Rumors swirl around the castle about “The McLeod” but Larena knows the truth. Like Fallon, Larena is searching for a way to vanquish the evil Druid who wants to wreak havoc on earth. Drawn to Fallon in spite of her fear, she surrenders to a passion that shocks them both with its raw intensity. But Larena dares not hope for more—not when she holds a secret that could turn her fiery Highland love against her forever…

Review:  As with the first book, it came across as a pretty decent story, but honestly?  Nothing that was all that special or knocked my socks off.  The characters in this book seemed a bit wishy washy and not that solid, so I didn’t get that into them.  For me, this really was just an okay read.  I am planning on reading the next one because this one left a whole lot open, but after that I’m not sure I’ll read more.

 

Dangerous Highlander: Dark Sword, Book 1

Dangerous HighlanderAuthor: Donna Grant
Book Name: Dangerous Highlander
Series: Dark Sword
Order: #1
Genre: Fantasy/Historical Romance
Rating:  Good
3+stars

 

Blurb: The bold and passionate Lucan MacLeod—one of three brothers cursed by dark magic for eternity—is driven by desire for the one woman he dare not let himself possess…

He is magnificently strong—and dangerously seductive.
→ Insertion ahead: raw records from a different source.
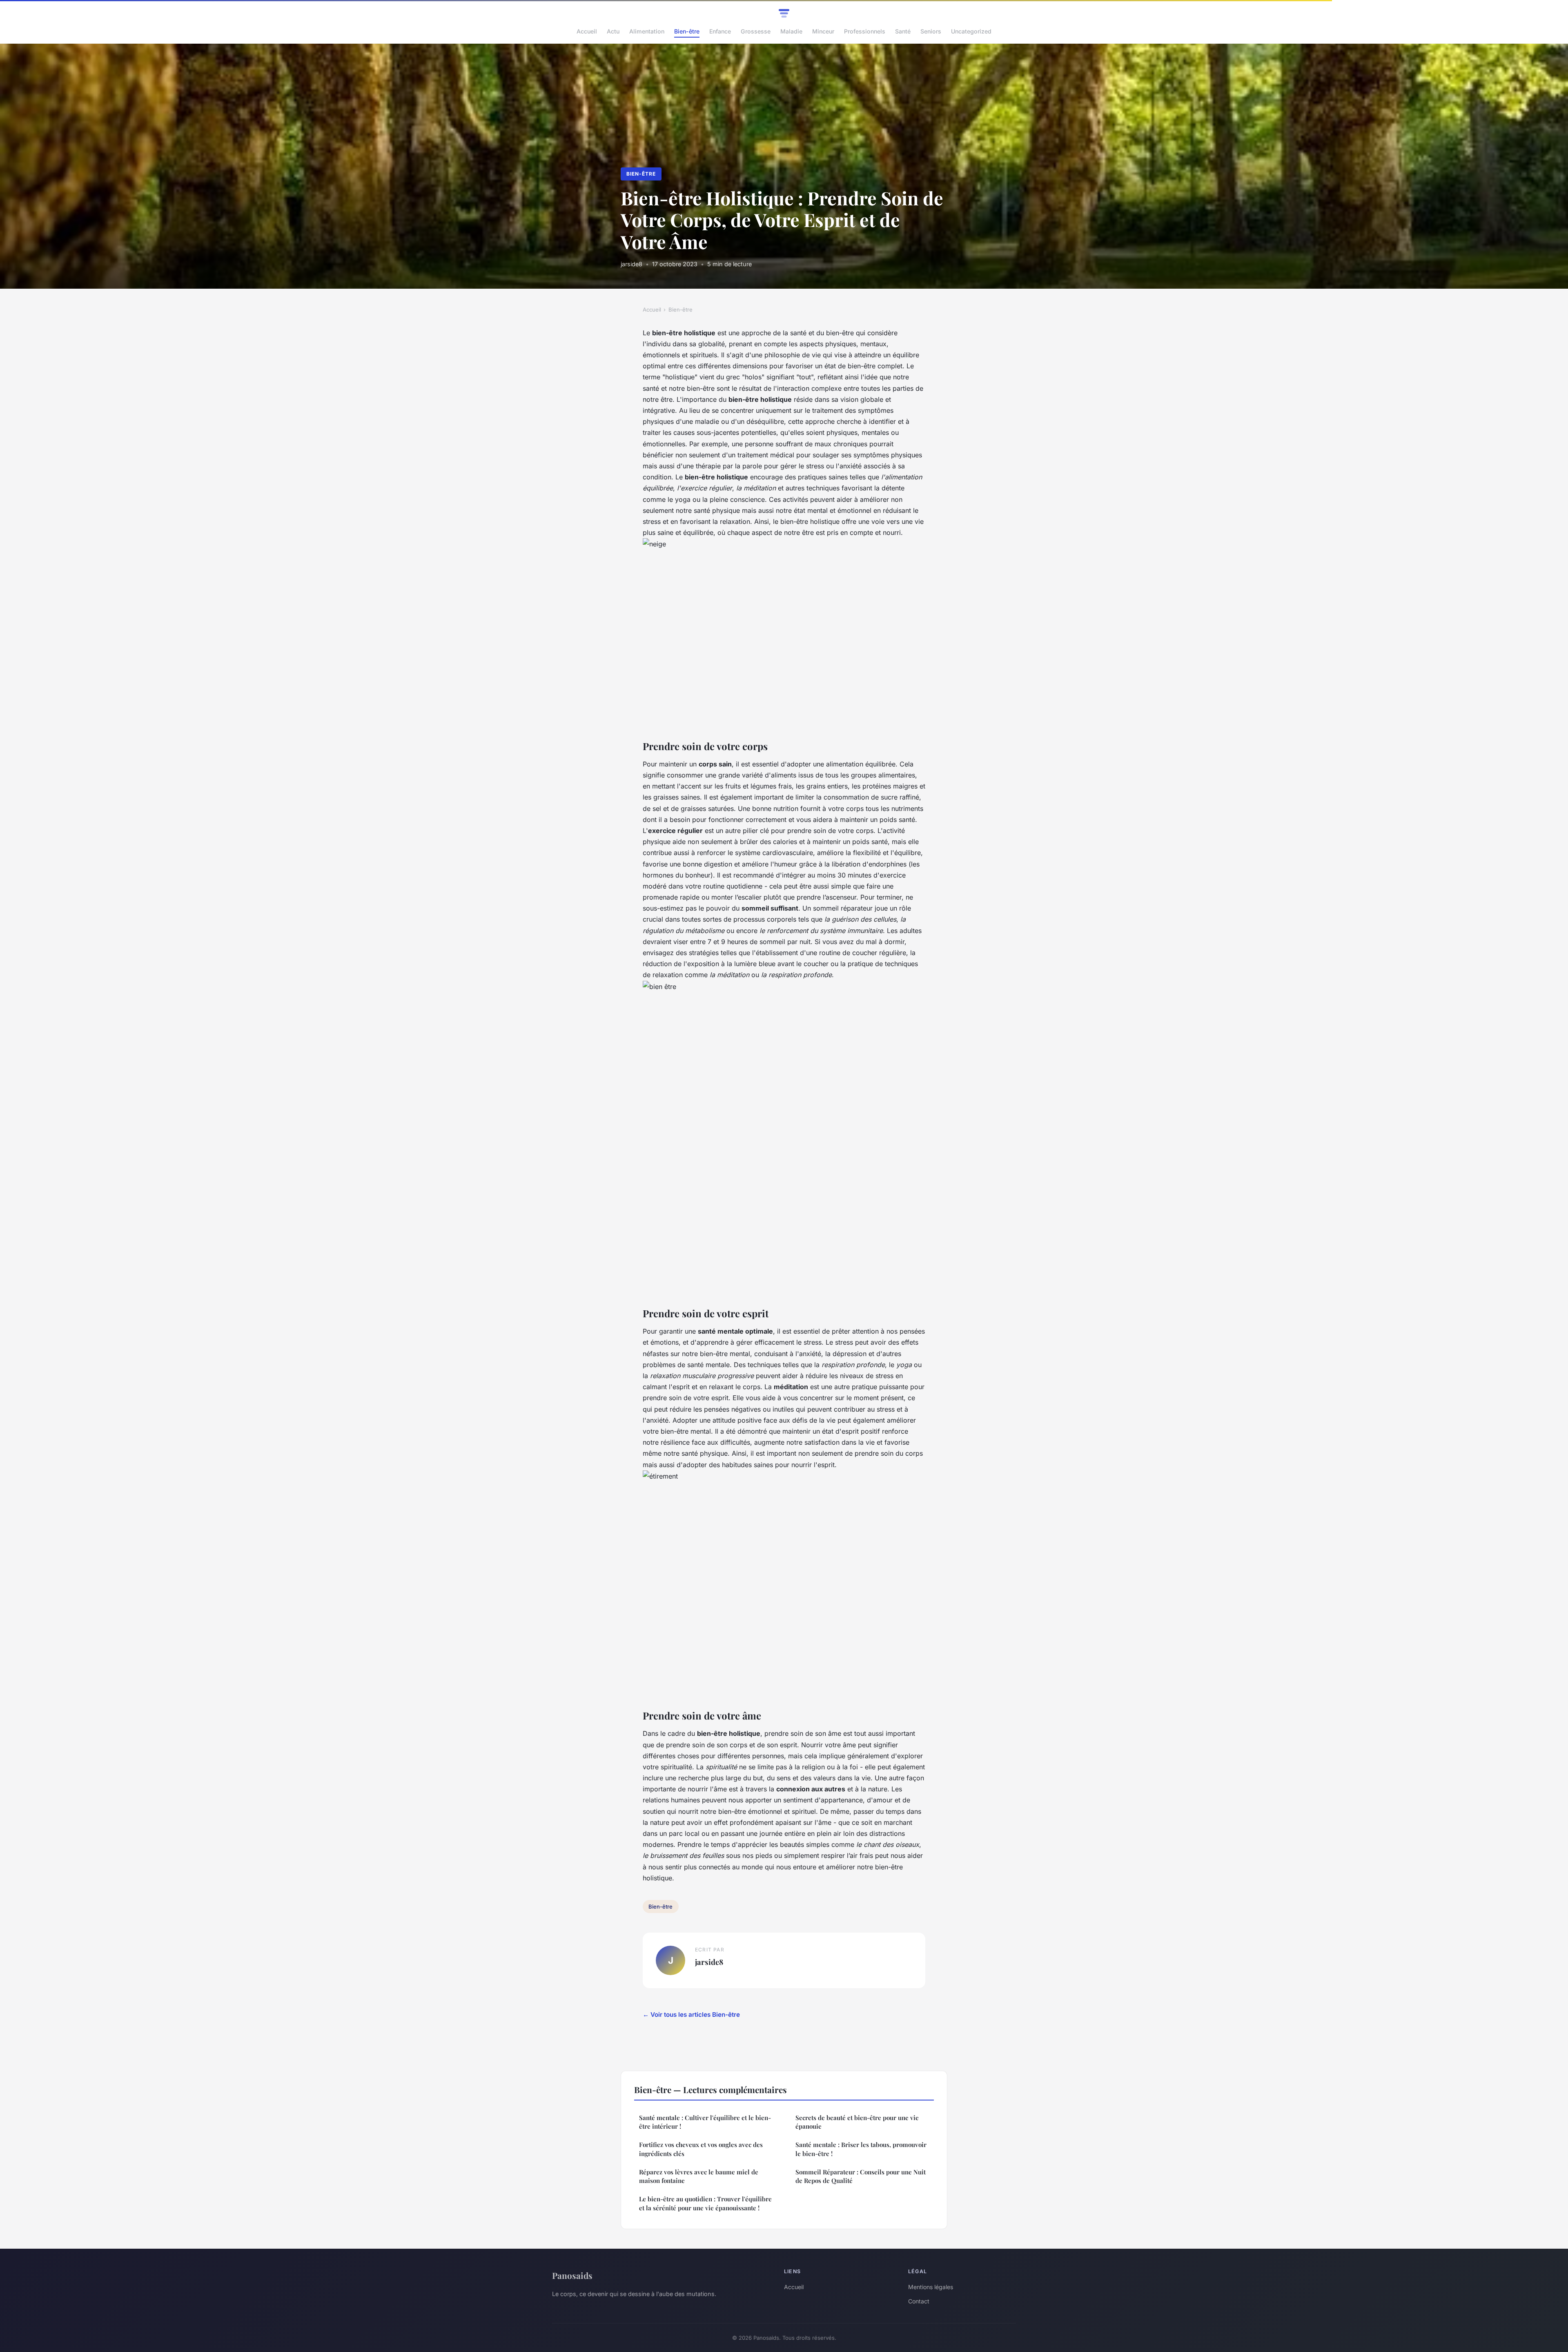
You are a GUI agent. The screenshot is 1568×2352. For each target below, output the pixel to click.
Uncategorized (971, 31)
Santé (903, 31)
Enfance (720, 31)
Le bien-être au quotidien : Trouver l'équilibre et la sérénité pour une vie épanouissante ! (705, 2203)
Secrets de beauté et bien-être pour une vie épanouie (857, 2122)
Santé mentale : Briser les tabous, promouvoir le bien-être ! (861, 2148)
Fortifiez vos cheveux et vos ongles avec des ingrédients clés (701, 2148)
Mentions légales (930, 2286)
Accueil (587, 31)
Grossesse (756, 31)
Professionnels (864, 31)
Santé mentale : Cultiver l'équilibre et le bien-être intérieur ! (705, 2122)
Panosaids (572, 2275)
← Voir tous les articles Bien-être (691, 2014)
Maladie (791, 31)
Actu (613, 31)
One of the fiercest of his clan, Lucan MacLeod is a legend among warriors, inspiring fear in man and woman alike. For three hundred years, he has locked himself away from the world, hiding the vengeful god imprisoned in his soul. But then, a young lass caught in a raging storm awakens his deepest impulses…and darkest desires.

Cara doesn’t believe the rumors about the MacLeod castle—until the majestic Highland warrior appears like a fiery vision in the storm, pulling her into his powerful arms, and into his world of magic and Druids. An epic war between good and evil is brewing. And Lucan must battle his all-consuming attraction for Cara—or surrender to the flames of a reckless, impossible love that threatens to destroy them both…

Review: This has the look and feel of the standard historical romance with the slight paranormal twist.  Sadly, that twist is, at its base, so very similar to another series that I read a few years ago.  For me, because I read that other series first, and liked it, it was hard to get over feeling like it was that same thing with some basic differences.

I did enjoy the story on its own and the characters were very well done.  Cara pushes the helpless boundaries, but doesn’t cross them as she does end up learning to fight for herself.

I wasn’t all that jazzed about the fact that it was glossed over about the fact that Cara was mortal and Lucan wasn’t.  It was definitely discussed, but in the end, while they get their HEA, there is no explanation as to if or how that issue is overcome.  It is possible that it will be addressed in later books, but I just didn’t really like that it was an issue that was left hanging.

This was a good story that probably could have gotten a 4 star rating if I wasn’t so stuck on similarities to another series.